To resolve these dilemmas, auditors can:
- Ensure they have authority to analyze and communicate the situation beyond just the existence of policies.
- Ensure management understands the difference between a control gap and a control failure. It is important to know whether the gap has created a failure, but just because it hasn't failed to date should not minimize the impact of the gap. The inability to recognize this cause-and-effect relationship will put the control environment at significant risk.
- Encourage independent communication with board members. If management and the auditor disagree about the severity of the issue, the board must be open to both sides of the argument.
Management Philosophy and Operating Style
Philosophy and operating style include how management executes its day to day responsibilities and the manner in which executives provide overall direction. Consider an example of quarterly attestations and their impact on the control environment. U.S.-traded companies have procedures in place for affirmation of internal control processes for Sarbanes-Oxley Section 302. These procedures often involve business-unit managers providing personal subcertifications on controls for their areas of responsibility.
Assume the procedure for quarterly attestations was established several years ago. The subcertification states: "To the best of my knowledge, internal control procedures and financial information within my area of responsibility are accurate and complete." The certification was originally accompanied by specific training for the business-unit leaders.

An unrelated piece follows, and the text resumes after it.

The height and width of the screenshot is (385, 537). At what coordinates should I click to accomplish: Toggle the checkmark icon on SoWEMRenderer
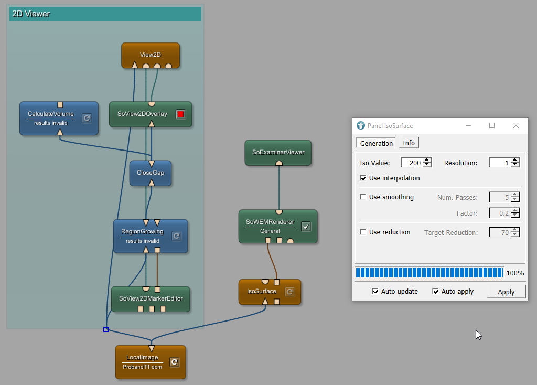pos(306,226)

Fast forward several years. Many personnel signing the attestations are individuals who have been promoted into new positions but have not been trained on the attestation requirements. New management views the process as a "step" they must complete each quarter because of compliance requirements. If the auditor assumes the standard process of attestation is effective, there may be a risk to the control environment. Because the attestation is a simple signature, the risk exists that management is simply following a legacy process and does not understand the need for disclosure controls. One solution is to review the Sarbanes-Oxley requirements and potential fines and liabilities to management for improper attestations. Outlining the risk may convince management to re-evaluate and solidify the process.
Segregation of Duties
A strong control environment can only be supported through appropriate segregation of duties. Segregation of duties assist in mitigating the potential for one person to maintain control over an entire process, thus having the opportunity to perpetrate some undesirable behavior. When evaluating the sufficiency of segregation of duties, internal auditors examine responsibilities around transaction authorization, recording, custody of asset, and reconciliation.
Depending on organizational resources, it may not be possible for the organization to fully implement appropriate segregation of duties. In this situation, auditors must assess the risk embedded in the processes, attempt to quantify the risk, communicate to management their observations, and provide alternative methods in which management can monitor transaction activity or provide additional checks and balances for the process.
A Thorough Assessment
The control environment is the foundation upon which an organization can effectively execute strategy. If management focuses only on "check the box" activities, it will miss critical attributes that may result in major gaps that ultimately impact the organization's viability and control environment. That is why it is important for internal auditors to fully assess gaps or flaws and provide adequate assurance regarding the sufficiency of controls.